TEXT EXTRACT -

Answer :

(i) T

Two similar figures have the same shape but not necessarily the same size. Therefore, all circles are similar.

(ii) F

Two polygons of the same number of sides are similar, if (i) their corresponding angles are equal and (ii) their corresponding sides are in the same ratio (or proportion).

Consider an example,

Let a rectangle have sides 2cm and 3cm and another rectangle have sides 2cm and 5cm.

Here, the corresponding angles are equal but the corresponding sides are not in the same ratio.

(iii) F

Two triangles are similar, if

(i) their corresponding angles are equal and

(ii) their corresponding sides are in the same ratio (or proportion).

(iv) T

Midpoint Theorem states that the line joining the mid-points of any two sides of a triangle is parallel to the third side and equal to half of it.

(v) F

Two triangles are similar, if

(i) their corresponding angles are equal and

(ii) their corresponding sides are in the same ratio (or proportion).

But here, the corresponding sides are

AB/DE = 6/12 = 1/2 and AC/DF = 8/9

AB/DE ≠ AC/DF

(vi) F

The polygon formed by joining the midpoints of sides of any quadrilateral is a parallelogram.

(vii) T

The ratio of the areas of two similar triangles is equal to the square of the ratio of their corresponding sides.

SOURCE EXCERPT -

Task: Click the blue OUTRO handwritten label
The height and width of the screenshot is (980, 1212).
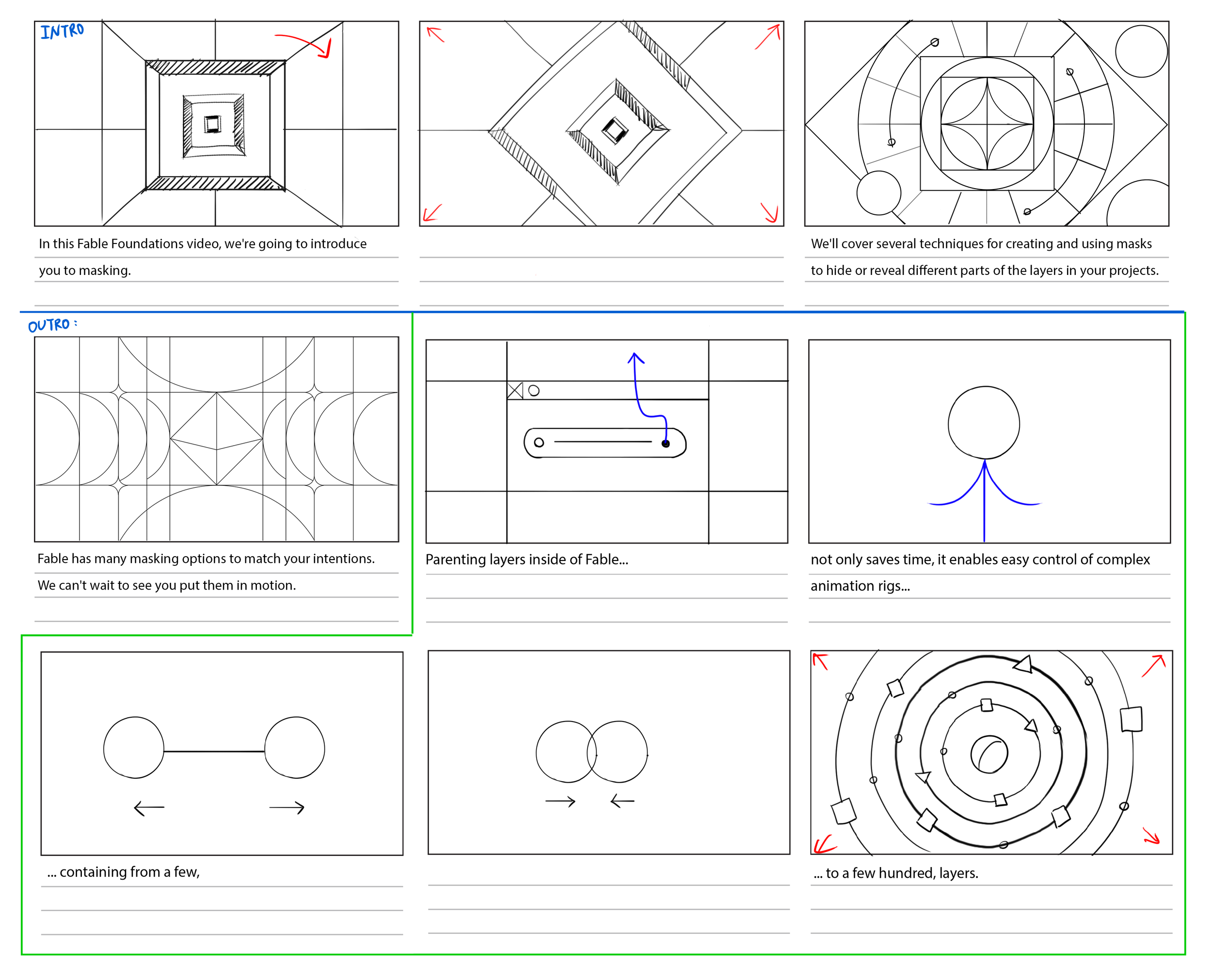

PROBLEMS TO SOLVE -
1 - Please translate this sentence from the geometry answers into Spanish: "Midpoint Theorem states that the line joining the mid-points of any two sides of a triangle is parallel to the third side and equal to half of it."
2 - Decide whether each statement agrees with the geometry answers. For each, reply yes or no and quote the deciding words.
(a) All circles are similar.
(b) Joining the midpoints of the sides of any quadrilateral forms a rectangle.
(c) The areas of two similar triangles are in the same ratio as their corresponding sides.
3 - Write out the geometry answers from "Let a rectangle" up to and including "the same ratio.", substituting "parallelogram" for every occurrence of "rectangle".

RESULTS OF THE TASKS -
1 - El teorema del punto medio establece que la línea que une los puntos medios de dos lados cualesquiera de un triángulo es paralela al tercer lado e igual a la mitad de este.

2 -
(a) Yes: "Therefore, all circles are similar."
(b) No: "The polygon formed by joining the midpoints of sides of any quadrilateral is a parallelogram."
(c) No: "The ratio of the areas of two similar triangles is equal to the square of the ratio of their corresponding sides."

3 -
Let a parallelogram have sides 2cm and 3cm and another parallelogram have sides 2cm and 5cm.

Here, the corresponding angles are equal but the corresponding sides are not in the same ratio.